◆ Problem to solve ◆
In the records that follow, show each line where the word "computer" is present.
++++ Record excerpts
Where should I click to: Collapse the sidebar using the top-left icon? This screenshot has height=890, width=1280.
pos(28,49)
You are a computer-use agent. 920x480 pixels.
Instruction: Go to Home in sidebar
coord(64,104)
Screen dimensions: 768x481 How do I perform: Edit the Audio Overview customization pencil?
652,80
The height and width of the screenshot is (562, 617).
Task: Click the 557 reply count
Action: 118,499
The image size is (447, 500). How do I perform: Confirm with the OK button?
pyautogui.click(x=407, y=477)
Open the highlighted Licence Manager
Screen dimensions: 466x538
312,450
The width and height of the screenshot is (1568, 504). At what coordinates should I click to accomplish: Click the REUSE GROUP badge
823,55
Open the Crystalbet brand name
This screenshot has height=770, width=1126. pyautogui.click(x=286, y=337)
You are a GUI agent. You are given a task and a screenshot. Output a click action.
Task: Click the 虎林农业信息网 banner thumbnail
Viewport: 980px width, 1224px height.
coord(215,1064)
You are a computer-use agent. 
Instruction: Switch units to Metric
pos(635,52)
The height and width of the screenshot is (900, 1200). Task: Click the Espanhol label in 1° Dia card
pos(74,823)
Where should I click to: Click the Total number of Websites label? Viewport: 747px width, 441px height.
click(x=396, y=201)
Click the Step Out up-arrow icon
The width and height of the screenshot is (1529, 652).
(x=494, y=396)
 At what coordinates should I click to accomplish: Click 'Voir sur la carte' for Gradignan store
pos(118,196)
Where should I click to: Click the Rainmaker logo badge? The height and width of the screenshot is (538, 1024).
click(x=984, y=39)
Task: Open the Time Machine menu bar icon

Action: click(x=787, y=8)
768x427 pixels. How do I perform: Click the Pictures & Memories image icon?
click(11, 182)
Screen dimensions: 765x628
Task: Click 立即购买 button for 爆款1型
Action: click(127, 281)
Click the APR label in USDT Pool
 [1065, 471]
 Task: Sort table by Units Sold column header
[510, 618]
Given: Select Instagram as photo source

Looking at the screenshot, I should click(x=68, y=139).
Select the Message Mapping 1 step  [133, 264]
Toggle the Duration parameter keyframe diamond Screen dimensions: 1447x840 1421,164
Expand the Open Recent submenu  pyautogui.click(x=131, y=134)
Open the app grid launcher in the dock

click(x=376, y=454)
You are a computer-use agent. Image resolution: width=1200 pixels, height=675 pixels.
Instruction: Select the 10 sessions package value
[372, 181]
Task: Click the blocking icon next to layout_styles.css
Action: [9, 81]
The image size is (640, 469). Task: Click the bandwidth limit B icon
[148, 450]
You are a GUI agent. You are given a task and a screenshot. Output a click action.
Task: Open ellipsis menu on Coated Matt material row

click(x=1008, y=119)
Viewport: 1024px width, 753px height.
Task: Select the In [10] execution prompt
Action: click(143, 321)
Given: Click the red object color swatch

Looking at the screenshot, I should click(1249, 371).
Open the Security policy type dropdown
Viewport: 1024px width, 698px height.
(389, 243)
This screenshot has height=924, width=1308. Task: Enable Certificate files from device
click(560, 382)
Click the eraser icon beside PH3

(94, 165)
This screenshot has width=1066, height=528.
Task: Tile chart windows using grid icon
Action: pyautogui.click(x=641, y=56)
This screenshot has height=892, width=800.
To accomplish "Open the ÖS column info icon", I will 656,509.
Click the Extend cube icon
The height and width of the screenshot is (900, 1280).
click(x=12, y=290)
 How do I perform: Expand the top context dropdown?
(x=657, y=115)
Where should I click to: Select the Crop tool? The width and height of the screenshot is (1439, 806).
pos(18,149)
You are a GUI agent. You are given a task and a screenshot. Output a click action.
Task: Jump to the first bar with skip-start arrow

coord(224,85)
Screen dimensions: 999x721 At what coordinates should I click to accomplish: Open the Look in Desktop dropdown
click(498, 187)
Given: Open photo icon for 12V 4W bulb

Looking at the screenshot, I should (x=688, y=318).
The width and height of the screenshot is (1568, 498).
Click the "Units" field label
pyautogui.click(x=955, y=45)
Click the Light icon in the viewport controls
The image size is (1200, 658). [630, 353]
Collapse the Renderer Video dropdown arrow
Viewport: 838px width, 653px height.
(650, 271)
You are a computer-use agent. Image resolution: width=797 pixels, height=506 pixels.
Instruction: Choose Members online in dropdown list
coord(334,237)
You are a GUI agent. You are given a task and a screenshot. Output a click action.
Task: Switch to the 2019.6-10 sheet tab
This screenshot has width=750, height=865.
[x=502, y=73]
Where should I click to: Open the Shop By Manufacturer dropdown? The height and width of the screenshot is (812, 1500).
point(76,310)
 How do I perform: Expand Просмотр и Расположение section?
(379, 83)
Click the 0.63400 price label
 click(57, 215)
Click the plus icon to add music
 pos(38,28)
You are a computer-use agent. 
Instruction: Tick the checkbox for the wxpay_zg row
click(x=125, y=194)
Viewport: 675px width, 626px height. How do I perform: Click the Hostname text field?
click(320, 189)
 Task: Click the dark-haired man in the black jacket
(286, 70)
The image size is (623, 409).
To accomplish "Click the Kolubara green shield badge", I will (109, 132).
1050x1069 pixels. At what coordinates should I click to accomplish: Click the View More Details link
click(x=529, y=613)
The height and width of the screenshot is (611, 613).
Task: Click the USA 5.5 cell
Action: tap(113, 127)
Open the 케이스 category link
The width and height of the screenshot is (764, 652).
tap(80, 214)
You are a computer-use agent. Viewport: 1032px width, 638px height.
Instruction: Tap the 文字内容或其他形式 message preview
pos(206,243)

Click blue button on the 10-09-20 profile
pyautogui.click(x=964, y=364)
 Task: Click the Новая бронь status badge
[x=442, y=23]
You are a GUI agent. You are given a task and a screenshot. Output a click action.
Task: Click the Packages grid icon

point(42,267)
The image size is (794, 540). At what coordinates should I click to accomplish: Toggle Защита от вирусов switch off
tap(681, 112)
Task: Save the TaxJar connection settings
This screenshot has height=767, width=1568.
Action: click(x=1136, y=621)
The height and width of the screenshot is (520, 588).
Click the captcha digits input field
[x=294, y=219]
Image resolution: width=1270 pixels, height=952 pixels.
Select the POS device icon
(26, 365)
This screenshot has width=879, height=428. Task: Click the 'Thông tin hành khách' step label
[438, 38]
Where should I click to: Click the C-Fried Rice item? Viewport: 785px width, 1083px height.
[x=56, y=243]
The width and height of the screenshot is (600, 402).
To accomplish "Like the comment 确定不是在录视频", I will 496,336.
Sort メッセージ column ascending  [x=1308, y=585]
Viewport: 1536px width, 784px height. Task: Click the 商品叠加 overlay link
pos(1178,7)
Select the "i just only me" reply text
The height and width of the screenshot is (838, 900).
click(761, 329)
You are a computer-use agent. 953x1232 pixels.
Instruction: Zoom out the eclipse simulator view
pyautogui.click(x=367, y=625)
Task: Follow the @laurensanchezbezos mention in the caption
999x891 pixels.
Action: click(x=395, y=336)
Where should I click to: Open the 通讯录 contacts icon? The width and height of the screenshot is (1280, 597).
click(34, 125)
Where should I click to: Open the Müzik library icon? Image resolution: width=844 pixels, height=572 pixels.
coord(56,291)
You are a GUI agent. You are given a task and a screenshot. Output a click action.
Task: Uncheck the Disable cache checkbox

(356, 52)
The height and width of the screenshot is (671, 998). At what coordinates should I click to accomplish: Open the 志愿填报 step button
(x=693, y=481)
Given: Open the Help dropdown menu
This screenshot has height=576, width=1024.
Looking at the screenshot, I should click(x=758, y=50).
++++++++
◆ Result of the exercise ◆
You are a computer-use agent. 920x480 pixels.
You are a computer-use agent. 
You are a computer-use agent. Image resolution: width=1200 pixels, height=675 pixels.
You are a computer-use agent. Image resolution: width=797 pixels, height=506 pixels.
You are a computer-use agent. 
You are a computer-use agent. Viewport: 1032px width, 638px height.
You are a computer-use agent. 953x1232 pixels.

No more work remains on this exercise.